= DOCUMENT TEXT =
○ ○ ○ ○ ○ ○ ○

WHOLE-CARD ALLOCATION MIG-PARTITIONED H100 (80GB, 7 slices)
───────────────────── ─────────────────────────────────────
H100 [ job A: 15% used ] H100 ┌──────┬──────┬──────┬──────┐
[ 85% idle ] ← billing │1g.10 │1g.10 │1g.10 │1g.10 │ hard
│ jobA │ jobB │ jobC │ jobD │ isolated:
one job owns the whole card ├──────┼──────┼──────┴──────┤ own SMs,
the rest bills for nothing │1g.10 │1g.10 │ (or 2g.20) │ cache,
│ jobE │ jobF │ jobG │ mem, fault
└──────┴──────┴─────────────┘
7 jobs, hard-isolated, card ~full
H100 profiles are fixed slices — 1g.10gb (one-seventh compute, 10 GB), 2g.20gb, 3g.40gb, up to 7g.80gb (the whole card) — and you choose a layout that matches your jobs. The isolation is MIG's defining property and its defining limit: instances are hard-partitioned, so a 1g.10gb instance gets exactly one-seventh of the compute and cannot borrow idle capacity from a quiet neighbor. You trade the ability to dynamically share for strong guarantees — predictable performance and security between tenants, which is exactly what a multi-tenant or regulated environment needs.
For the running example, MIG is for the small models, not the 70B: the safety classifier and embedder from file 05 each fit comfortably in a 1g.10gb slice with hard isolation, so several share one card instead of each hoarding one. The 70B does the opposite — it needs more than a whole card, so it spans dedicated GPUs and MIG is irrelevant to it.
2) The picture — MIG vs time-slicing vs MPS, the three ways to share¶
MIG isn't the only way to share a GPU. The mental model that lands this file is the three sharing modes and what each trades:
THREE WAYS TO SHARE ONE GPU
───────────────────────────
MIG (hardware partition) TIME-SLICING (round-robin) MPS (concurrent, soft)

○ ○ ○ ○ ○ ○ ○

= WRITTEN PROBLEM =
Please reproduce the part of the MIG GPU-sharing text between "2) The picture" and "MPS (concurrent, soft)", inclusive.

= DATA SHOWN =
○ ○ ○ ○ ○ ○ ○

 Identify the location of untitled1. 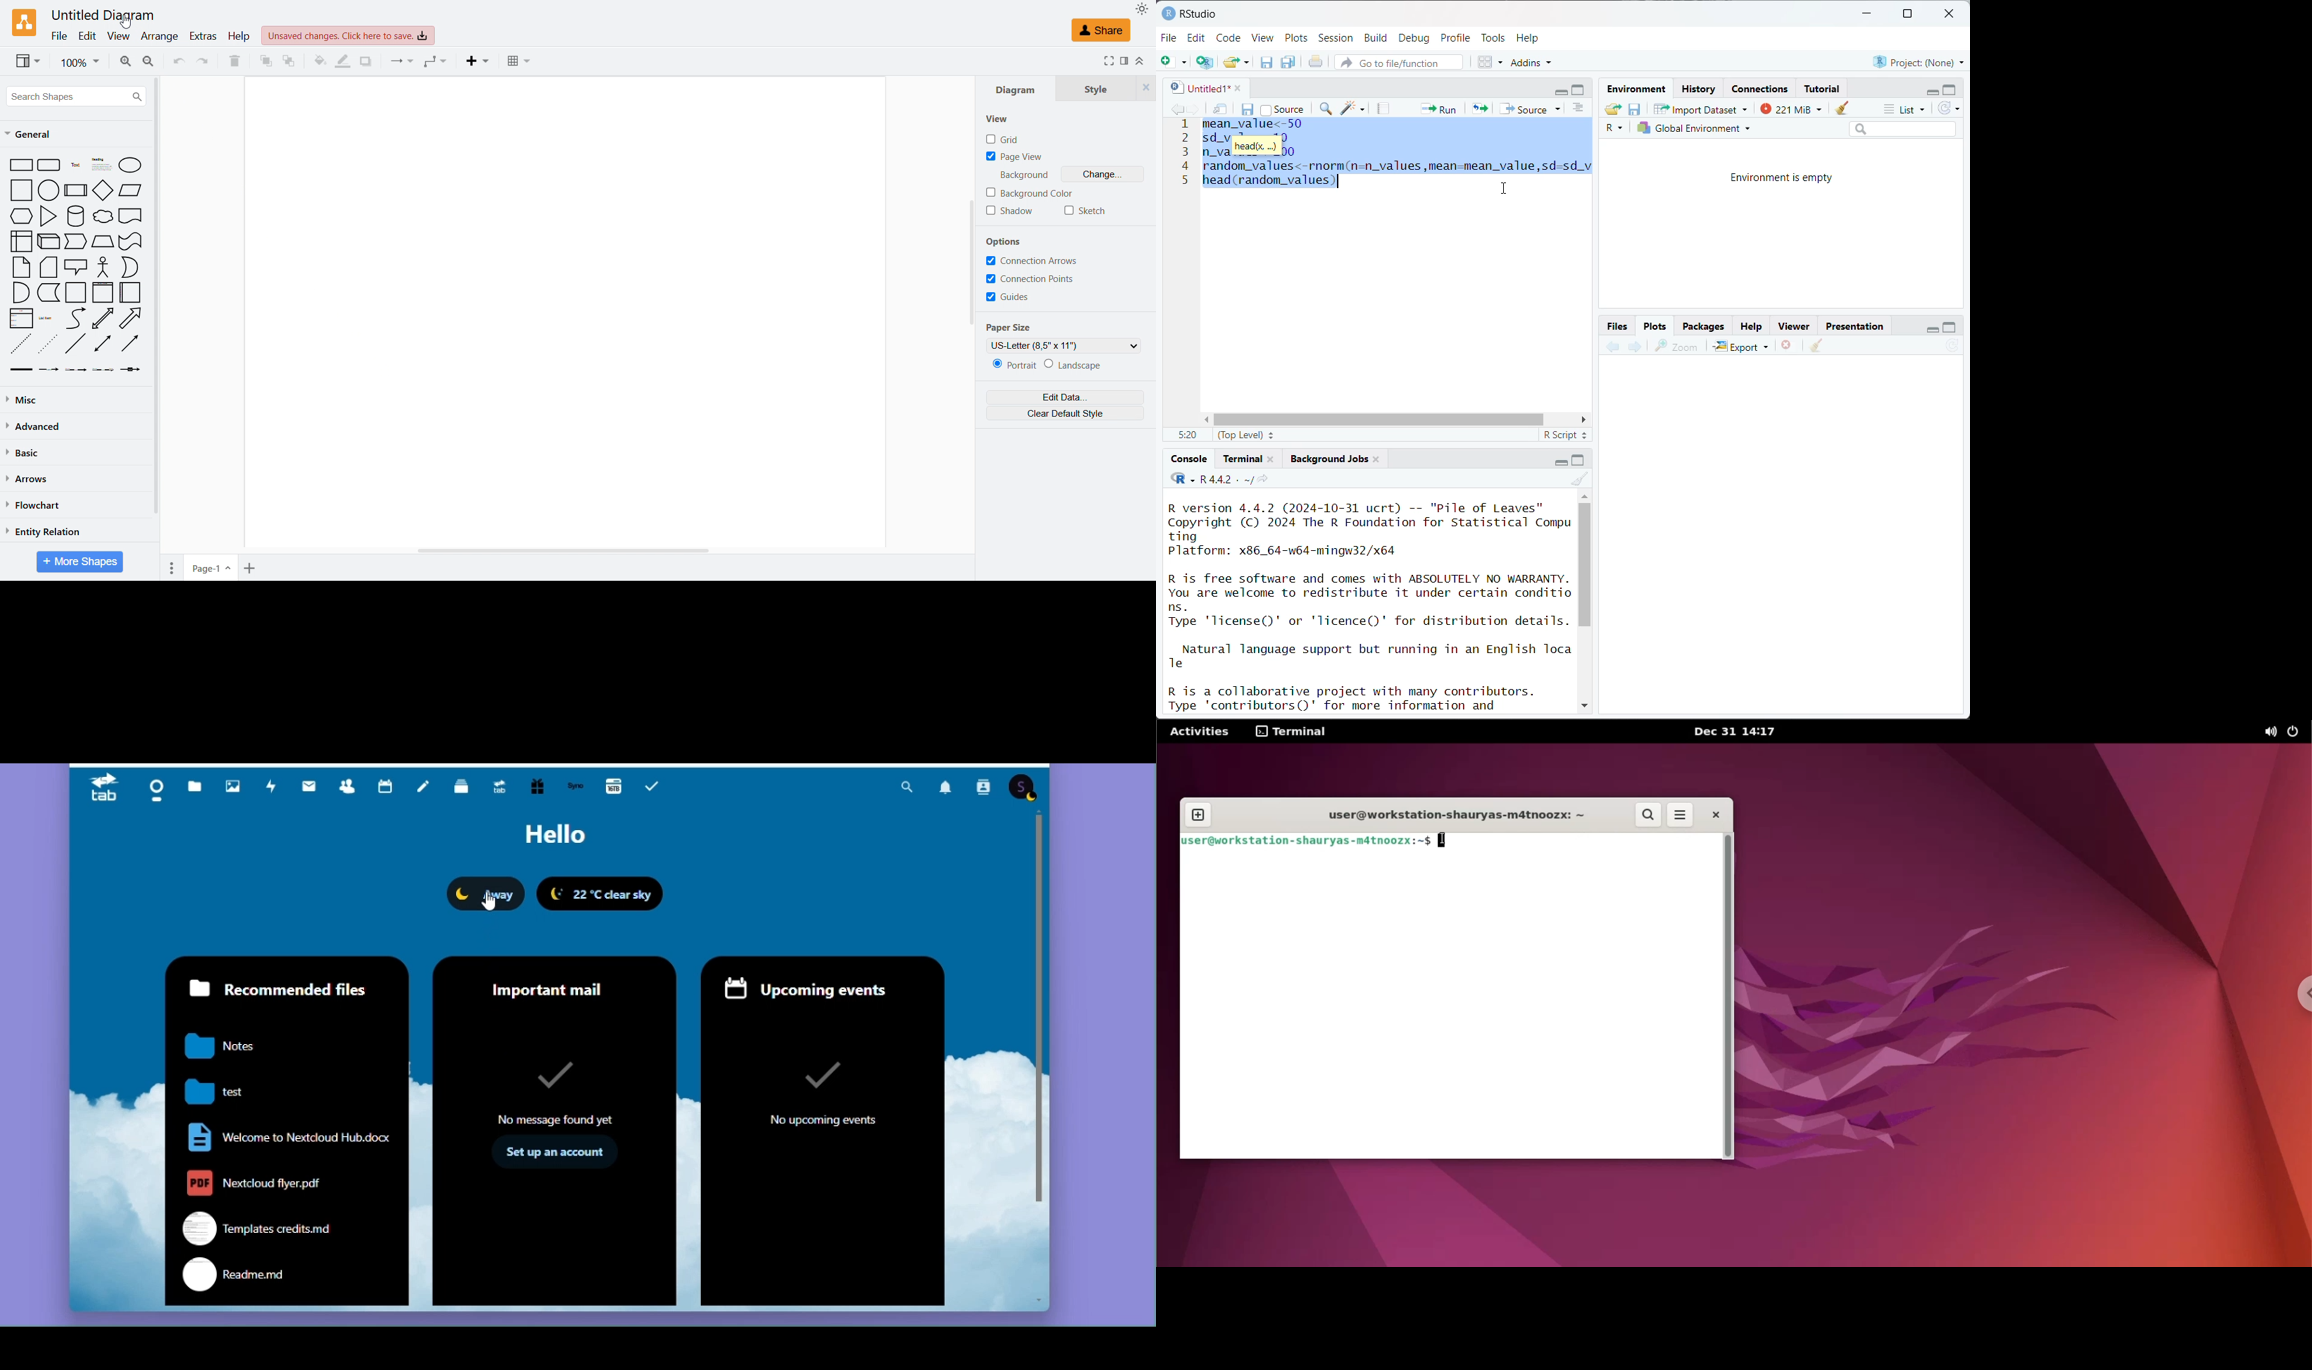
(1197, 87).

○ ○ ○ ○ ○ ○ ○

= EXPECTED ANSWER =
2) The picture — MIG vs time-slicing vs MPS, the three ways to share¶
MIG isn't the only way to share a GPU. The mental model that lands this file is the three sharing modes and what each trades:
THREE WAYS TO SHARE ONE GPU
───────────────────────────
MIG (hardware partition) TIME-SLICING (round-robin) MPS (concurrent, soft)